Part 3 – managing weaknesses
Chapter 3.1; knowing your weaknesses
-in negative states we make bad decisions (sleepy, hungry, stressed, tired, fatigued, emotional)
-we have in built tendencies to form judgments and opinions even in the absence of knowledge
-some weaknesses are from biology, some from habit
-bad habits are acquired when the consequences are delayed
-good choices repeated consistently over time is your friend, and small bad choices repeated over time is the enemy
-have the strength to go against the crowd
-manage inbuilt weaknesses with safeguards
-manage acquired weaknesses with strengths
-our biological tendencies are only to increase survival and reproduction. They don’t help to accuracy
-you must not fool yourself, and you are the easiest person to fool; Richard Feynman
-we can’t see our own weaknesses because; it’s ingrained in our identity, it bruises our egos, we have a limited perspective. We are experts about other people’s strengths and weaknesses, and so blind to our own
-knowing my blind spots isn’t enough; we have to do something to guard against them
-when we get feedback about our weaknesses, it’s a rare opportunity for getting better and closer to the kind of person we want to be
-command and control approaches rarely work in the long term; they work short term with disaster long term consequences. Dictatorships don’t work
-the way we see the world is different from others. Everyone has a unique perspective
Chapter 3.2; protecting yourself with safeguards
-being in an unfamiliar environment is a biological vulnerability
Safeguard 1: prevention. Stress is shown to lead to bad decisions
Safeguard 2: automatic rules for success. Make rules and systems rather than goals for sustained success. We’re wired to fit in and want to be liked by others.
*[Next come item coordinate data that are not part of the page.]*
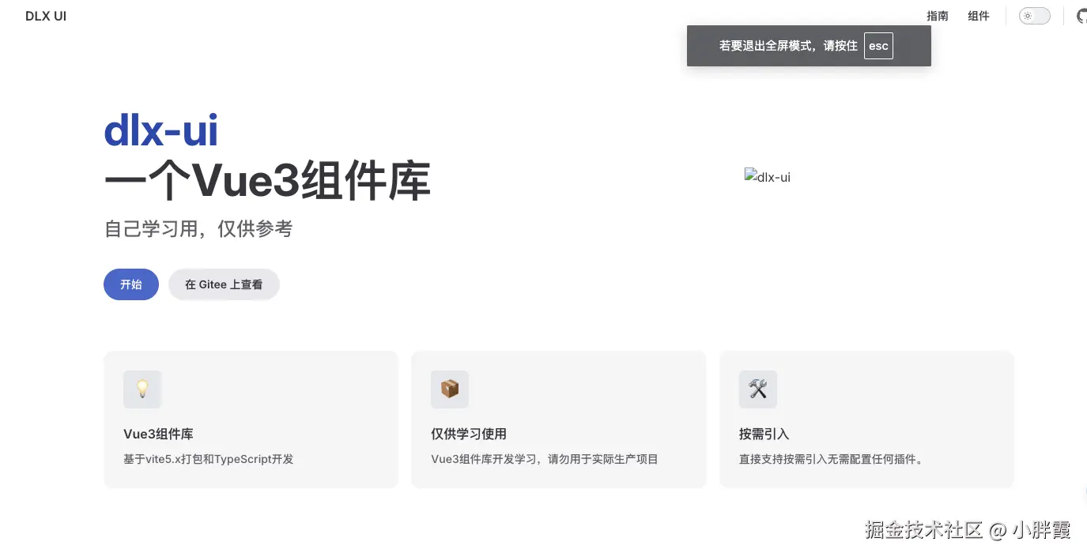Click the broken dlx-ui hero image placeholder
The height and width of the screenshot is (557, 1087).
[768, 177]
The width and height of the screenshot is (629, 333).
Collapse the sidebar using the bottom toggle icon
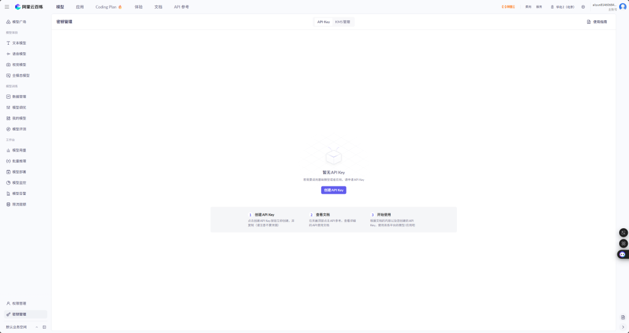click(x=44, y=327)
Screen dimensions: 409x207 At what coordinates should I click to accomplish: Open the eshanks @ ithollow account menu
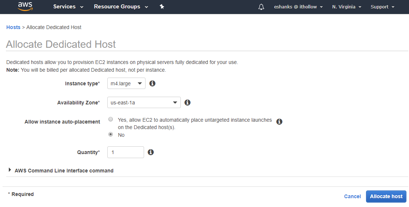coord(298,7)
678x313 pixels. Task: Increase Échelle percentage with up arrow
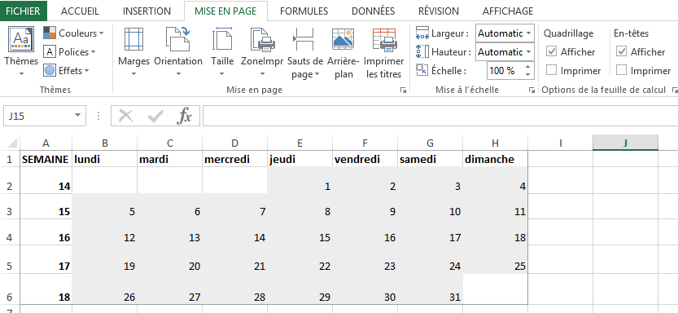527,67
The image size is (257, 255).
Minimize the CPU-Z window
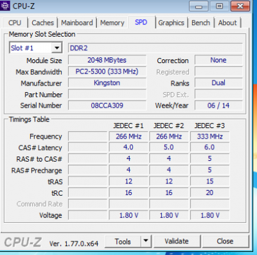(x=199, y=6)
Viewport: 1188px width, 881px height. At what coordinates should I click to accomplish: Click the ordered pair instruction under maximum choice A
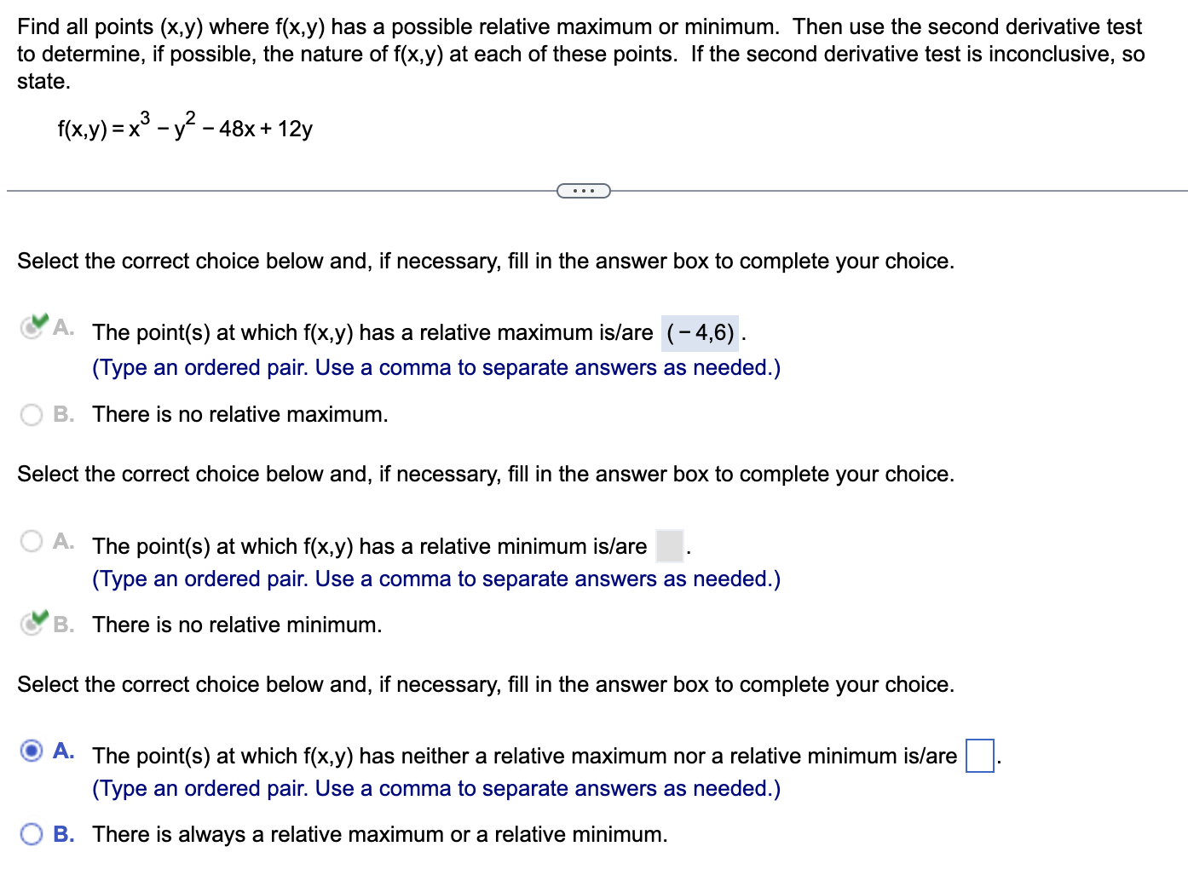(x=435, y=367)
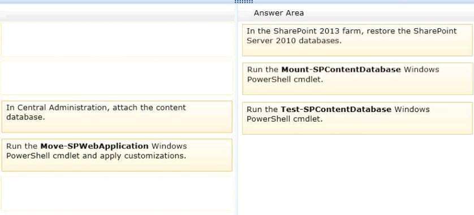The width and height of the screenshot is (474, 215).
Task: Click the Answer Area header label
Action: pos(279,13)
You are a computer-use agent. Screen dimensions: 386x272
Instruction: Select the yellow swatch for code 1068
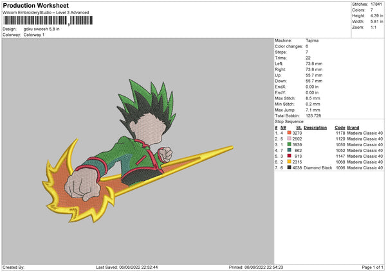pos(290,162)
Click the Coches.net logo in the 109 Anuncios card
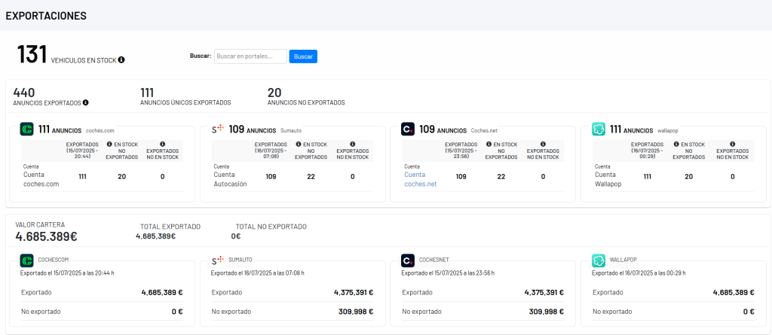 408,129
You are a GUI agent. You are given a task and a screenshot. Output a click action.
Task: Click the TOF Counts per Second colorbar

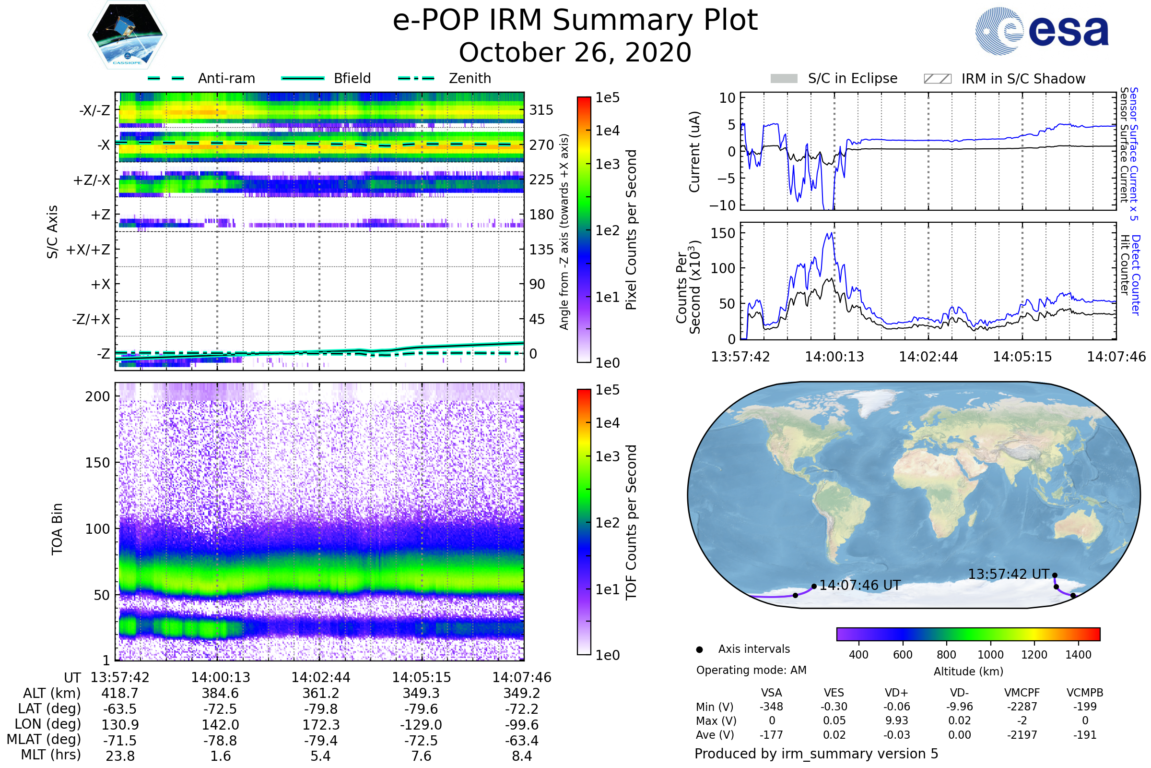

Safeguard 3: create friction
-make useless or bad habits more difficult to do with obstacles, and make good things to do easier
-recipe for disaster: give our best selves to the least important things, and the worst of ourselves to the most important
-safeguard 5; shift your perspective
-I’m so busy trying to prove to everyone I’m right that I can’t see things from other people’s point of view”. First consider and go through other peoples point of view before offering your own
-a good empathy thing to say: “what did I miss”? “Did I miss anything?”
Chapter 3.3; how to handle mistakes
-update your ideas about the world and discard wrong ones
-accept responsibility, infix mistake, new plan
-your inner voice has the power to move you forward or hold you back
Part 4 -clear thinking in action
-if you choose not to decide, you still have made a choice; Neil Peart
-don’t casually make a choice from a range of alternatives. Reaching without thinking leads to an unconscious choice
-a decision is a conscious judgment that a certain option is the best one
-letting our emotions make decisions for us is a bad choice
-you need multiple tools in the toolbox in order to make better decisions
-bad decision making; going with the default, easily swayed by emotion, can’t adapt to change, value being right more than doing what’s best. All the tools can’t help in that case
Chapter 4.1 – define the problem
-otherwise you end up solving the wrong problems in life
-smart, type A people react without reason. They go with the first suggestion and try to solve it; too conscientious
-we are given problems in school then we solve. We are too passive. Defining problems takes experience
-putting something off into the future doesn’t work; the future eventually arrives
-identify the real problem and understand it with outside inputs. Only then spend energy solving the problem
-what would have to be true for this problem not to exist in the first place?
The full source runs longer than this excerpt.